Open
Description
Currently joining two dataframes on a column of the same name generates ambiguity/duplicates the column.
ctx = SessionContext()
left_df = ctx.from_pydict({"id": [1, 2, 3], "name": ["Alice", "Bob", "Charlie"]})
right_df = ctx.from_pydict({"id": [2, 3, 4], "city": ["New York", "London", "Paris"]})
joined_df = left_df.join(right_df, on="id")
joined_df.select(df.col("id"))
Error:
Exception: DataFusion error: ...snip..."column 'id' is ambiguous"
...snip..."possible column <hash_1>.id"...snip...possible column <hash_2>.id"...
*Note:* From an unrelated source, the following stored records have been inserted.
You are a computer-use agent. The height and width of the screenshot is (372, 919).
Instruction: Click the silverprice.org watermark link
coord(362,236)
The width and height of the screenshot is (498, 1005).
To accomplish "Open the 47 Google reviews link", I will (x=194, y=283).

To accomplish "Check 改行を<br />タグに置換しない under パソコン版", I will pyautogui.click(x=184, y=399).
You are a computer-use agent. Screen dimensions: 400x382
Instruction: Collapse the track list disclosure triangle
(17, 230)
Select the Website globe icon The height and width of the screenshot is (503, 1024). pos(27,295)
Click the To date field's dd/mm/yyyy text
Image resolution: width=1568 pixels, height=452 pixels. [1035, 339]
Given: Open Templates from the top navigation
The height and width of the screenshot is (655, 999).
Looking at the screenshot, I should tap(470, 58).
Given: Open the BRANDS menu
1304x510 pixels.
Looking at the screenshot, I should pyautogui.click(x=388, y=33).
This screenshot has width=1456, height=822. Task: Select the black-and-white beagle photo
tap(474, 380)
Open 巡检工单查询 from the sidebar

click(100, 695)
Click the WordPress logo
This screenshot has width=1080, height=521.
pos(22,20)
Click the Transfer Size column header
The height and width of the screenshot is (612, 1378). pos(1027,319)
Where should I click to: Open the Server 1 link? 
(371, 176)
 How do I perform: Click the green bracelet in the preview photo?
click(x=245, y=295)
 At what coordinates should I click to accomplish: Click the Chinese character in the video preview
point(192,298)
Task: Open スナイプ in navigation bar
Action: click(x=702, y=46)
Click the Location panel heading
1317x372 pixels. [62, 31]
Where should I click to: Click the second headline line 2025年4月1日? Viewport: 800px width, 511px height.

Describe the solution you'd like
It would be nice to either:
1.) Have a pyspark like approach where some explicit differentiator in the api drops the duplicate joined_df = left_df.join(right_df, on=["id"])
2.) Have a means to refer to the specific column that is unambiguous since internally that is tracked joined_df = left_df.join(right_df, on="id").drop(joined_df["id"])
Describe alternatives you've considered
This works just is a bit verbose
joined_df = left_df.join(right_df.with_column_renamed("id", "not_id"), left_on="id", right_on="not_id").drop("not_id")